* What you need to do
Could you arrange the lines of the records below as a numbered list, starting at the line containing "Given: Click the 起点限值 input box" and going down to the line containing "Action: [122, 841]", with both of those lines included and blank lines left out?
┌──
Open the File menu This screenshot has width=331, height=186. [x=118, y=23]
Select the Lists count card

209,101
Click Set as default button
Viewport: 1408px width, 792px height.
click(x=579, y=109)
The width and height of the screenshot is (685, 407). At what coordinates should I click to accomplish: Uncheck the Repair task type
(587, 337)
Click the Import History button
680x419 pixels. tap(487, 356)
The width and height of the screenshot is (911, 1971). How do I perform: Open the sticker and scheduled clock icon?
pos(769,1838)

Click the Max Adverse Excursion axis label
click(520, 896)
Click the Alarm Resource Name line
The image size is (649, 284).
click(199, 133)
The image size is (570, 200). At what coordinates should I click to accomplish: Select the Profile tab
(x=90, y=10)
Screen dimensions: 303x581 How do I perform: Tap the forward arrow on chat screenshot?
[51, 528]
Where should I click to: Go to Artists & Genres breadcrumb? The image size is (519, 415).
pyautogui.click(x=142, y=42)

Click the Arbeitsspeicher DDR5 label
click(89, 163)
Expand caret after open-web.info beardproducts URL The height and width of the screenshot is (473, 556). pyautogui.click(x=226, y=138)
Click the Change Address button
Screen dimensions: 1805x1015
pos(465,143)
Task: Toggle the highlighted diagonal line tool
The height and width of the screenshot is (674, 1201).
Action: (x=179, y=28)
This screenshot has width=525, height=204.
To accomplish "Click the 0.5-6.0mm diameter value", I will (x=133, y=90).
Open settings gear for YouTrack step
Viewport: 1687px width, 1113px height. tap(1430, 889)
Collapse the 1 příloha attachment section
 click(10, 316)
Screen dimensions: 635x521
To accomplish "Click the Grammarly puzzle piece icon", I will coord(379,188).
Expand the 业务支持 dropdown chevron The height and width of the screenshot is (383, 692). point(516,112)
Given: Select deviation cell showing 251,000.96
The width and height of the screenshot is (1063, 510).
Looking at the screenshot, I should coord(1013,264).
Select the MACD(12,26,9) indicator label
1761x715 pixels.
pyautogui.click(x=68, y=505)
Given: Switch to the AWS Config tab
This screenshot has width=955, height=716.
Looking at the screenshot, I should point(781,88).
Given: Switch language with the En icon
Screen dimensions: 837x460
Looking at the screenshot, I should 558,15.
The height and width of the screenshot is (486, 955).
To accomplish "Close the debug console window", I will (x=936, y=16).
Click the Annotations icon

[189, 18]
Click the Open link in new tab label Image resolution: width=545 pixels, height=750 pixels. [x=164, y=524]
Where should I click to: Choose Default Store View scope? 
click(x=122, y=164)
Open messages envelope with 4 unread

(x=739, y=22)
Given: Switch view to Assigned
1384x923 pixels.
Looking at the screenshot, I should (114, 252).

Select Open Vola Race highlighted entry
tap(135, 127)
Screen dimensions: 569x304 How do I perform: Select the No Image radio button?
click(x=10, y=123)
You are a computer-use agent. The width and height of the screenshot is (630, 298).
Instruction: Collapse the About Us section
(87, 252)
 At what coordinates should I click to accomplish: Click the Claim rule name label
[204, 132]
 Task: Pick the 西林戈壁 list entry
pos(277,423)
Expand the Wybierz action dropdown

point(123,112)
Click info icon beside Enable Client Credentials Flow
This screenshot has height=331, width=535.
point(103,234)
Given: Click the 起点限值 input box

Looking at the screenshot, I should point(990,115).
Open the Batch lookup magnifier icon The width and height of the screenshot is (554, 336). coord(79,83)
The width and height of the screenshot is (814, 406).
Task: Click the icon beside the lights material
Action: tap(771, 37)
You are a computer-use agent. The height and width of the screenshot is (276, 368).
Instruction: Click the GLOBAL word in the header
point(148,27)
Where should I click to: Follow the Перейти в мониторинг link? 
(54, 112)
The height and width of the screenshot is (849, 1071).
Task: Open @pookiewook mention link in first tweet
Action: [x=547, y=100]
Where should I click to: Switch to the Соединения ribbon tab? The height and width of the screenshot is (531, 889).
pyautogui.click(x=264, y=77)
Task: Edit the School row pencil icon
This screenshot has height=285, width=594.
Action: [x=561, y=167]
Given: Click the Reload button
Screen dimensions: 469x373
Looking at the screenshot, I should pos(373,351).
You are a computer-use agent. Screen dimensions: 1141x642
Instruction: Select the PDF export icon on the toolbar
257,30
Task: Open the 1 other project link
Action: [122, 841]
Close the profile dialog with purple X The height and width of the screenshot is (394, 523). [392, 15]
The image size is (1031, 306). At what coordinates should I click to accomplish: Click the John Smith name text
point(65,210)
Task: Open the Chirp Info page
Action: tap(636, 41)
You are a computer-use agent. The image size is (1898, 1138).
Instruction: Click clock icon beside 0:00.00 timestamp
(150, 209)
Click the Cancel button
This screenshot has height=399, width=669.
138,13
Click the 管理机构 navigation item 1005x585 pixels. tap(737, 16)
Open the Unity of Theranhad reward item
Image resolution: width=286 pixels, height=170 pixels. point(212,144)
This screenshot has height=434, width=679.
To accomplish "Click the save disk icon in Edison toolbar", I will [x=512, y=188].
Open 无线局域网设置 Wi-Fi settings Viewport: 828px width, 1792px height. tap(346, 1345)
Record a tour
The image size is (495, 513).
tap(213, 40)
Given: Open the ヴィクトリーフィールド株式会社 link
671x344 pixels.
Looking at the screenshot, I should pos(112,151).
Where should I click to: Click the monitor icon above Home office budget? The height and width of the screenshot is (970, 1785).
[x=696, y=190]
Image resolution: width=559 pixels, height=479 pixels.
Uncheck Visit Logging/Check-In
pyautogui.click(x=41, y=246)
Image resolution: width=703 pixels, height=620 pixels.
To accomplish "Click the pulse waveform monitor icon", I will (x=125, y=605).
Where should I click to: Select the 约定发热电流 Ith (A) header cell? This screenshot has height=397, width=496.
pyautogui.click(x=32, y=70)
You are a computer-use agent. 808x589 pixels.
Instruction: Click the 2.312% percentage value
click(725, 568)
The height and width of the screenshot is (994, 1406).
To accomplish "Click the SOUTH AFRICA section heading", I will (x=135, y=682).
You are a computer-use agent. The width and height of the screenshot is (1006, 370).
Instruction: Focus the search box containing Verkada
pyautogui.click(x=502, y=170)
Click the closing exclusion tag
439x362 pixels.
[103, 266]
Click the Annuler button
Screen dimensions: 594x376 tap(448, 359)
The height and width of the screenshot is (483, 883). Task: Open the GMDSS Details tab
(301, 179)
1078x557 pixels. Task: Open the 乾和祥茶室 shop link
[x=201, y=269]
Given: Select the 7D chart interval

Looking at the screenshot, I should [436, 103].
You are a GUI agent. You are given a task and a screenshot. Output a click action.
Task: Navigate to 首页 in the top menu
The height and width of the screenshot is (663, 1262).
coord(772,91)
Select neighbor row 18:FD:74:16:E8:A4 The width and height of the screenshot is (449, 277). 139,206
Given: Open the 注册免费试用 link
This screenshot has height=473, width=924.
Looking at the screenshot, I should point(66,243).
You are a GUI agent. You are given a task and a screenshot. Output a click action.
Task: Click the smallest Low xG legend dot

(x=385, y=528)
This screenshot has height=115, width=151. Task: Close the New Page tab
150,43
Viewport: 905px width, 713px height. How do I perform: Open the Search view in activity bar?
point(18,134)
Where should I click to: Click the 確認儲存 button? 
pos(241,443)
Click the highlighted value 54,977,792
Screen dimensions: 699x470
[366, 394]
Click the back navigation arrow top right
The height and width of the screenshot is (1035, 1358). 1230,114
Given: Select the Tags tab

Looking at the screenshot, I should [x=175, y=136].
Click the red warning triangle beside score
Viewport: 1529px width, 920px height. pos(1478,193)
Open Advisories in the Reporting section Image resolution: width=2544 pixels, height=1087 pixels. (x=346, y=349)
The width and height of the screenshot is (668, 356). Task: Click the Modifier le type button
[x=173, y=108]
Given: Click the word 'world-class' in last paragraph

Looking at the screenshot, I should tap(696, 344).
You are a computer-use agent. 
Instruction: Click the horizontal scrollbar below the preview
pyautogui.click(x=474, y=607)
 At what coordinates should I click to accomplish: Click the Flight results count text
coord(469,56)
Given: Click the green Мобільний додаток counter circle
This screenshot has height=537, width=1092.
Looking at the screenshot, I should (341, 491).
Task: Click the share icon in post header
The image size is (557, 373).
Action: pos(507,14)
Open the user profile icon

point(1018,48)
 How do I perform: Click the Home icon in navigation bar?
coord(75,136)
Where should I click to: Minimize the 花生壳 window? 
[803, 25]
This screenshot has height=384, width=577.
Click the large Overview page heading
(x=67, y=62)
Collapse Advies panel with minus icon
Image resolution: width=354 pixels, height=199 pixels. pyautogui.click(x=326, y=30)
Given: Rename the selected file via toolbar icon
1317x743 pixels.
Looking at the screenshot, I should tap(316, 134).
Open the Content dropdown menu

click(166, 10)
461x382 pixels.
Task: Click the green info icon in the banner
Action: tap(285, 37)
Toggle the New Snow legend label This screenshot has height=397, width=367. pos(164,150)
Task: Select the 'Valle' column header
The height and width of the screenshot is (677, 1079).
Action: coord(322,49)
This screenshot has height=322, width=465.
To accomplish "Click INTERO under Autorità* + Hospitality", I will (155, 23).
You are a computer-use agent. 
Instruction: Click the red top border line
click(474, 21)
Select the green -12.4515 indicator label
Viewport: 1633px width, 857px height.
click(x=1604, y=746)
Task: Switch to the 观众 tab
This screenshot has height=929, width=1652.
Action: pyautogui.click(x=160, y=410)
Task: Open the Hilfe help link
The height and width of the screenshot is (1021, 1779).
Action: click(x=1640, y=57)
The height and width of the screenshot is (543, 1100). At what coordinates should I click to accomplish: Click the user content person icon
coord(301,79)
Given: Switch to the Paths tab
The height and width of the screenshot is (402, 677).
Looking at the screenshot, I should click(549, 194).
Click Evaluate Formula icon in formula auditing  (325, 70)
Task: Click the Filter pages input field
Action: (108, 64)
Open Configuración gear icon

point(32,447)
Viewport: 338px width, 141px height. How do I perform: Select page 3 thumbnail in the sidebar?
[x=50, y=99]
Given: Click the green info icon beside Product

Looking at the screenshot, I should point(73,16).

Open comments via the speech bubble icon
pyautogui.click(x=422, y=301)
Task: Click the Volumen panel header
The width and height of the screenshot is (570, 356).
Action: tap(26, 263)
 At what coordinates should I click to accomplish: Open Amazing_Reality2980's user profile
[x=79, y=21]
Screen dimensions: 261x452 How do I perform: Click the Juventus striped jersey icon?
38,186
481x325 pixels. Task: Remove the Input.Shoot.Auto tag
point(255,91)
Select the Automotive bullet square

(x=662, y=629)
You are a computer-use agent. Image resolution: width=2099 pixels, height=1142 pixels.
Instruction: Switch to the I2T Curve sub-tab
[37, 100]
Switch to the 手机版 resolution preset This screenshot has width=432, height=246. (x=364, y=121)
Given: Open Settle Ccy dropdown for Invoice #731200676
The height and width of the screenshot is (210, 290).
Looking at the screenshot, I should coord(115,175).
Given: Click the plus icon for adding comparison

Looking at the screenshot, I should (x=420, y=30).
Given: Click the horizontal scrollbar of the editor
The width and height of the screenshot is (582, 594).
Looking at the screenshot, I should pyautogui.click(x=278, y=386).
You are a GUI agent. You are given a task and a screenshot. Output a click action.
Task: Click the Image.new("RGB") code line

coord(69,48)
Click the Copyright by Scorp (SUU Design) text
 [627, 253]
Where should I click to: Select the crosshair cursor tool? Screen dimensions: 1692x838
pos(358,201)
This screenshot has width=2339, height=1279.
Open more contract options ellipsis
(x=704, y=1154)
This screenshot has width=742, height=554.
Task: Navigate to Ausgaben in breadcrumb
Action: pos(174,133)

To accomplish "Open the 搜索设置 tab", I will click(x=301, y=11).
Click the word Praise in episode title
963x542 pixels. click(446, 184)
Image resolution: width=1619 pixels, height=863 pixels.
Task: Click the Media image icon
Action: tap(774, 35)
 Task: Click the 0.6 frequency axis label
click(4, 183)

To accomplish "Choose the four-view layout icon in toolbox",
└──
* Exercise answer
1. Given: Click the 起点限值 input box
2. Looking at the screenshot, I should point(990,115).
3. Open the Batch lookup magnifier icon The width and height of the screenshot is (554, 336). coord(79,83)
4. The width and height of the screenshot is (814, 406).
5. Task: Click the icon beside the lights material
6. Action: tap(771, 37)
7. You are a computer-use agent. The height and width of the screenshot is (276, 368).
8. Instruction: Click the GLOBAL word in the header
9. point(148,27)
10. Where should I click to: Follow the Перейти в мониторинг link? 
11. (54, 112)
12. The height and width of the screenshot is (849, 1071).
13. Task: Open @pookiewook mention link in first tweet
14. Action: [x=547, y=100]
15. Where should I click to: Switch to the Соединения ribbon tab? The height and width of the screenshot is (531, 889).
16. pyautogui.click(x=264, y=77)
17. Task: Edit the School row pencil icon
18. This screenshot has height=285, width=594.
19. Action: [x=561, y=167]
20. Given: Click the Reload button
21. Screen dimensions: 469x373
22. Looking at the screenshot, I should pos(373,351).
23. You are a computer-use agent. Screen dimensions: 1141x642
24. Instruction: Select the PDF export icon on the toolbar
25. 257,30
26. Task: Open the 1 other project link
27. Action: [122, 841]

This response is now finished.